— Begin Page —
Compared to the larger MX7/R33 skyline gearboxes these are very weak units, however they will survive upwards of 220RWKW without too much trouble. The main problem people have with these gearboxes is when you start adding ceramic clutches. DON'T USE CERAMIC CLUTCHES ON RB20 GEARBOXES!!!!!!!!! Have I got my point across?

As with all Nissan gearboxes, they share a common design fault of the output shaft bolt comeing loose, allowing 5th gear to get destroyed. So If your going to put one of these boxes in you car I'd suggest you pull the rear houseing off and tighten up this bolt....not too hard really..... 

Also these boxes dont have a syncro on reverse gear, so don't go jamming them into reverse while your still moveing forwards..please! I've seen a FS5 gearbox with the layshaft completely snapped off becasue the owner did this...well he selected reverse instead of 4th at 6500rpm but still!
— End Page —
* [Tasks]:
- 1) How would you say this sentence from the RB20 gearbox post in Spanish: "The main problem people have with these gearboxes is when you start adding ceramic clutches."
- 2) Can you write out the RB20 gearbox post word for word, starting with "As with all" and going on through "6500rpm but still!"?
— Begin Information provided —
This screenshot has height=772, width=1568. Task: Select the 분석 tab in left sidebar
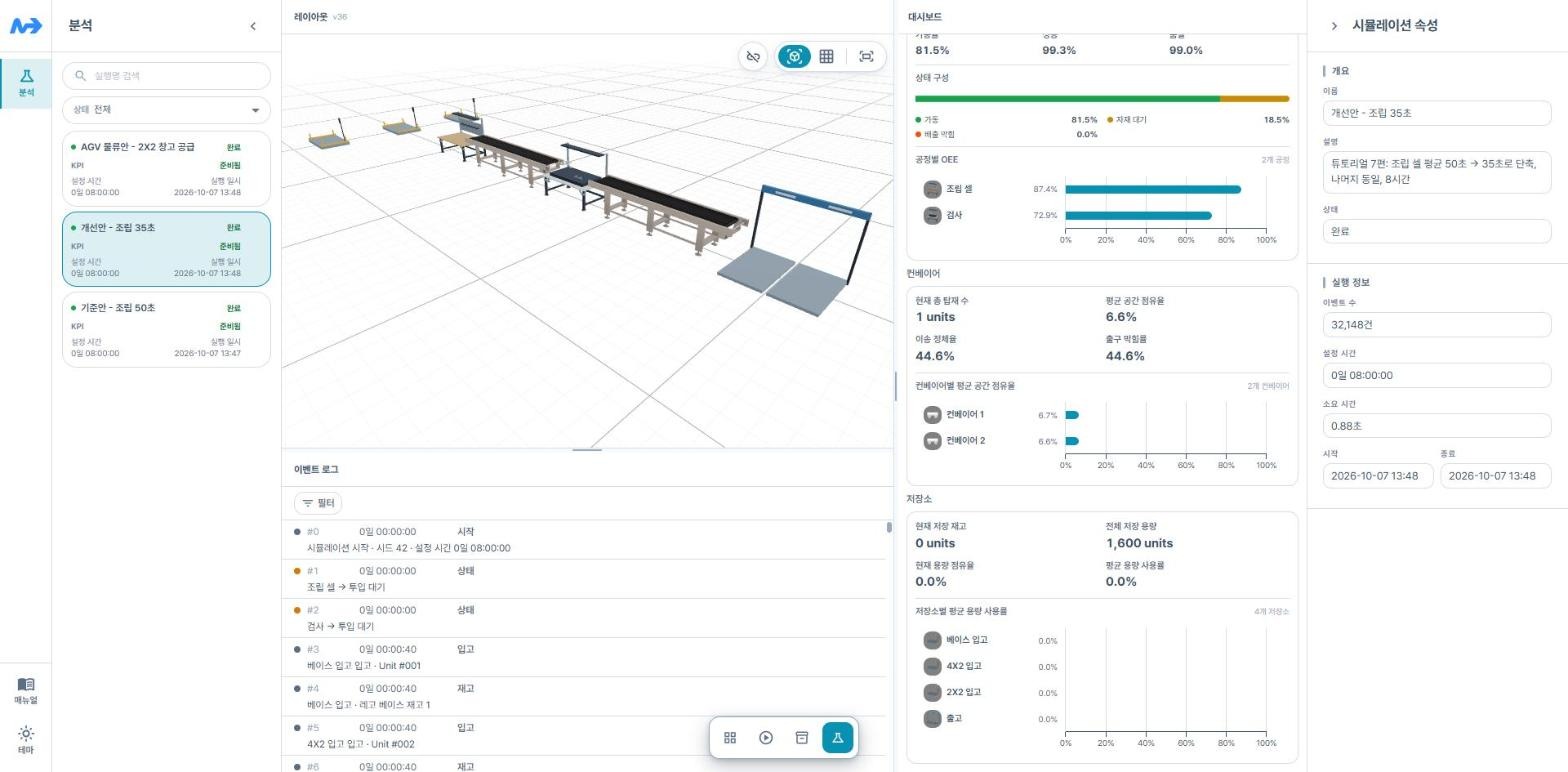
— End Information provided —
* [In response]:
- 1) El principal problema que la gente tiene con estas cajas de cambios es cuando empiezan a añadir embragues cerámicos.

- 2)
As with all Nissan gearboxes, they share a common design fault of the output shaft bolt comeing loose, allowing 5th gear to get destroyed. So If your going to put one of these boxes in you car I'd suggest you pull the rear houseing off and tighten up this bolt....not too hard really..... 

Also these boxes dont have a syncro on reverse gear, so don't go jamming them into reverse while your still moveing forwards..please! I've seen a FS5 gearbox with the layshaft completely snapped off becasue the owner did this...well he selected reverse instead of 4th at 6500rpm but still!